* WHAT YOU NEED TO DO:
The lines to return are those from the line holding "Given: Open order number #2391 link" through the last line of the entries below, both included, written exactly and without pictures.

---------- RAW DATA ----------

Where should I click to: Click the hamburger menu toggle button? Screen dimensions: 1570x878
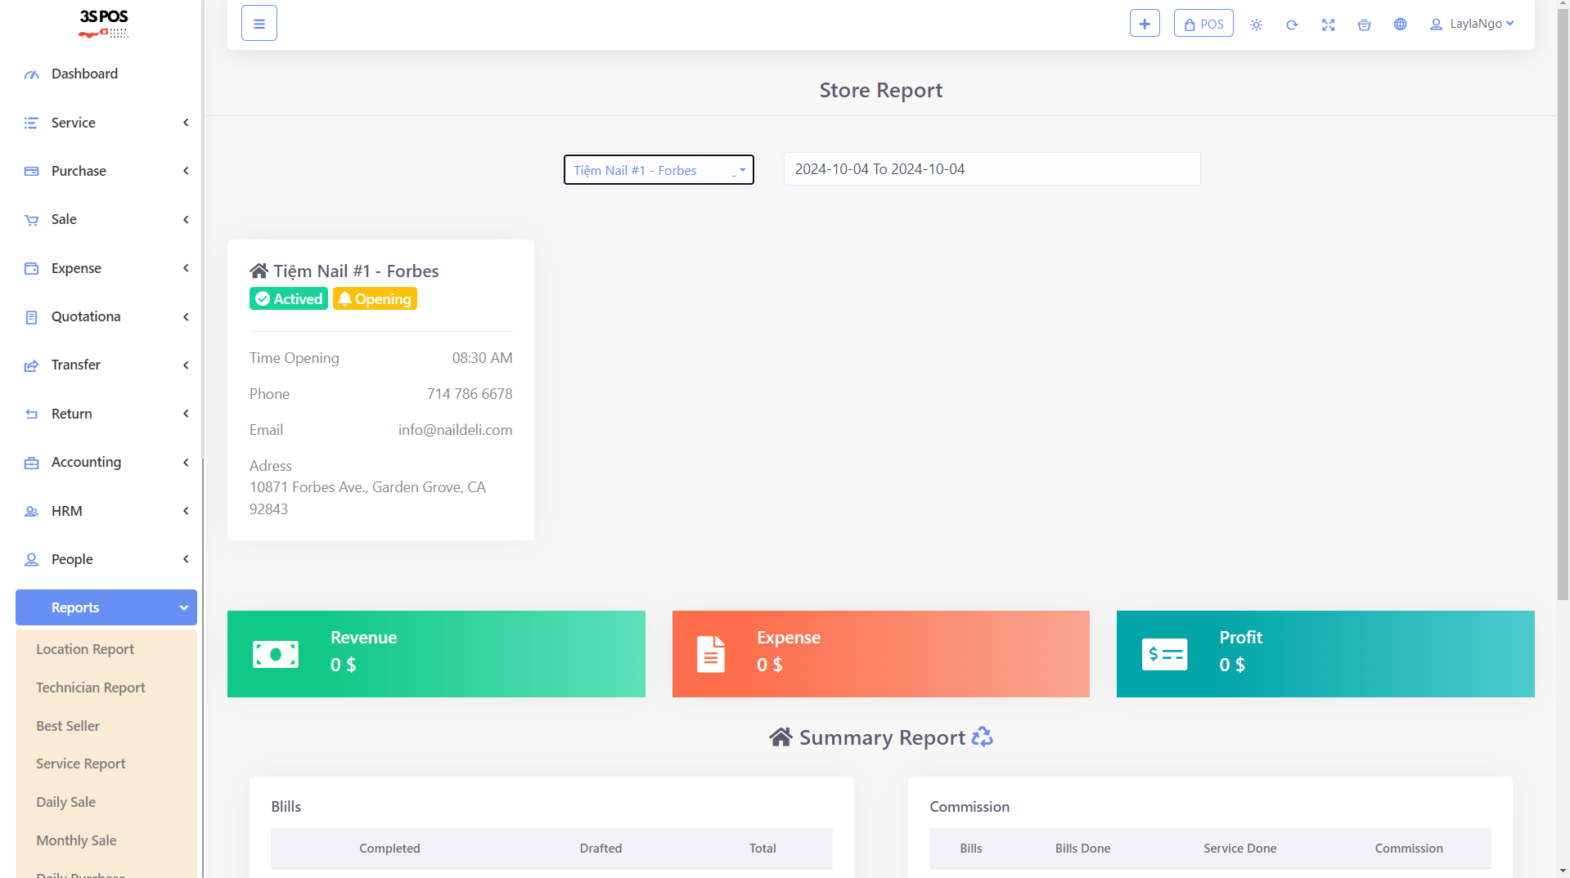(x=259, y=24)
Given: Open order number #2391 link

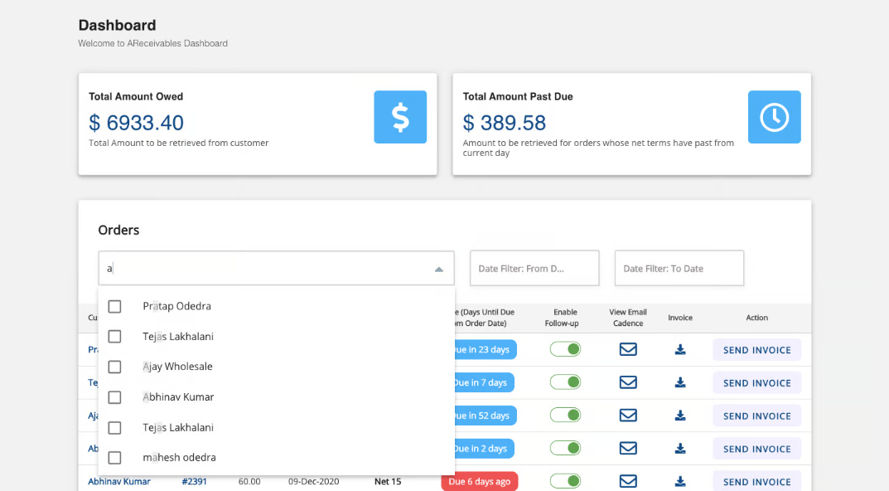Looking at the screenshot, I should tap(194, 481).
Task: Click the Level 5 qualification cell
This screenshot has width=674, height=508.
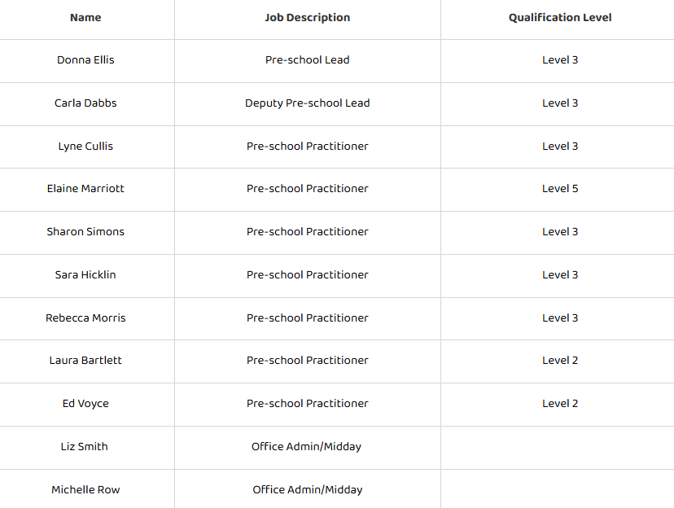Action: (x=560, y=189)
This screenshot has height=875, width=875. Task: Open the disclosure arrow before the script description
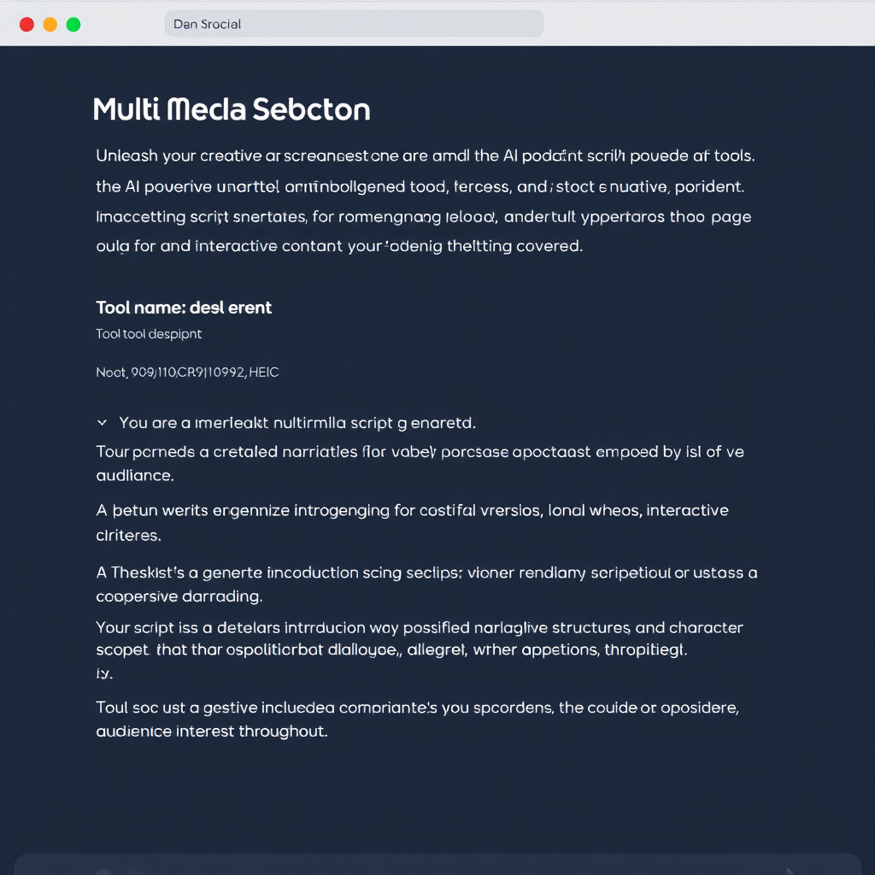[x=101, y=421]
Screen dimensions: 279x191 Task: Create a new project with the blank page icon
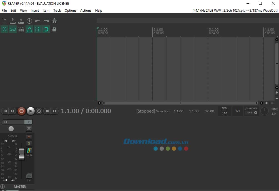(x=4, y=21)
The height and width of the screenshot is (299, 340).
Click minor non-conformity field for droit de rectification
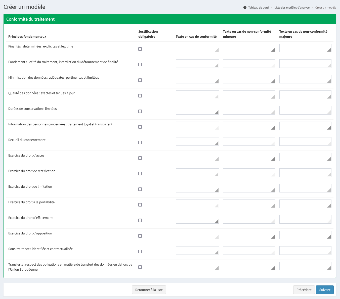[x=249, y=173]
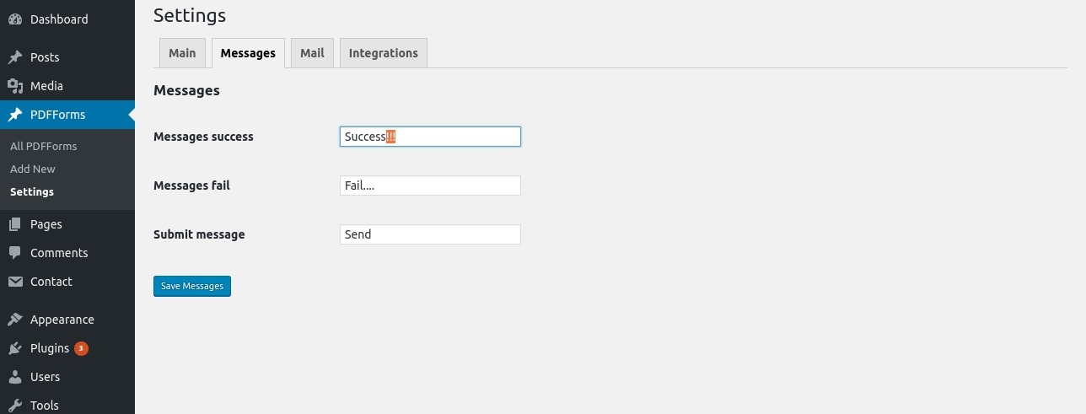Click the Plugins plug icon
Viewport: 1086px width, 414px height.
15,348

----------

* YOUR SOLUTION:
Given: Open order number #2391 link

Looking at the screenshot, I should tap(194, 481).
Task: Click the Level 5 qualification cell
This screenshot has width=674, height=508.
Action: (x=560, y=189)
This screenshot has height=875, width=875. Task: Open the disclosure arrow before the script description
[x=101, y=421]
Screen dimensions: 279x191 Task: Create a new project with the blank page icon
(x=4, y=21)
The height and width of the screenshot is (299, 340).
Click minor non-conformity field for droit de rectification
[x=249, y=173]
Click the Plugins plug icon
Viewport: 1086px width, 414px height.
15,348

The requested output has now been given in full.